Benjamin F. McAdoo was born in Pasadena, California in 1920. He established the first African American-owned architecture firm in Seattle and was the first black man to practice architecture in Washington State. He was a local community leader and advocate for the advancement of low-income resident housing solutions.
McAdoo completed his bachelor’s degree in architecture at the University of Washington. Working nights and attending daytime classes, he graduated in 1946.
His projects were first published in The Seattle Times in July 1949. McAdoo’s first commissions were small in scale, including community churches, building renovations, and private residences, but private homes brought McAdoo popular recognition.

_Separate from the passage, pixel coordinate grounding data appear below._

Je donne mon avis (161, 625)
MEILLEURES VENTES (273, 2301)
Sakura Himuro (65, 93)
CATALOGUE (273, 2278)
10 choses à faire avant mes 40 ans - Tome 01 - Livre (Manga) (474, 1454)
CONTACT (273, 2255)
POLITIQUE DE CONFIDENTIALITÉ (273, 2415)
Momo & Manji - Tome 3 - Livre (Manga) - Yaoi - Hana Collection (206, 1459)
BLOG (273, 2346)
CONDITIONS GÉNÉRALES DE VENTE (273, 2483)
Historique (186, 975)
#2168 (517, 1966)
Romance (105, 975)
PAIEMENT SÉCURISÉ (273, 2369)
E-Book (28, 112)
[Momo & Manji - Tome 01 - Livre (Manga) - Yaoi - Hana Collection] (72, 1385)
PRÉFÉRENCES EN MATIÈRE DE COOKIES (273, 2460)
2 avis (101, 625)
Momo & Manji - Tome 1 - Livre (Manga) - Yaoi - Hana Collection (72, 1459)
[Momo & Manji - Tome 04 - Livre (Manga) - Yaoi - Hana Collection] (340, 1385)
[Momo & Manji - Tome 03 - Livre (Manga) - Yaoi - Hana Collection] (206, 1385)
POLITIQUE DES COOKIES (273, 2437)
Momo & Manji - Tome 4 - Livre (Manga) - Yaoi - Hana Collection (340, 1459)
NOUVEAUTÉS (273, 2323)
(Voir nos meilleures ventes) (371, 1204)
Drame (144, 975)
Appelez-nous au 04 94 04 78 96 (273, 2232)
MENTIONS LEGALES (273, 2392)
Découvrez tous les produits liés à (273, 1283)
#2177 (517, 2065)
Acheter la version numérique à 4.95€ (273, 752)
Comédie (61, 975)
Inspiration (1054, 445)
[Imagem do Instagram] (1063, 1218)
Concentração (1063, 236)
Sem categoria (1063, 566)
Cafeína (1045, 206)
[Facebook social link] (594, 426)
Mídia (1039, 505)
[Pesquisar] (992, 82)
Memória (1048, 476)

McAdoo’s designed modular housing in Jamaica for the United States Agency for International Development and during the three decades of his prolific and diverse architectural career, McAdoo designed churches, single and multifamily dwellings, as well as commercial and institutional works.
He exercised a design style of modernism and regionalism. Like many other architects, McAdoo’s personal residence (1957-1958) is a premier example of his ideal residential design process. At 17803 28th Avenue South in Bothell, McAdoo’s house illustrates his approach to Northwest regionalism. Other residences designed by McAdoo populate central and north Seattle.
Later in his career, his designs and renovations included work for the University of Washington, the King County Central Blood Bank, Seattle First National Bank, and the City of Seattle.
McAdoo clearly demonstrated his interest in the Seattle black community. In 1964 he, as president of the Seattle chapter of the NAACP, began broadcasting a weekly radio show focused on social issues. He maintained this post for four years.
McAdoo worked steadily until his death in 1981. His career, spanning critical decades of the civil rights movement, seamlessly joined social imperatives with architectural design.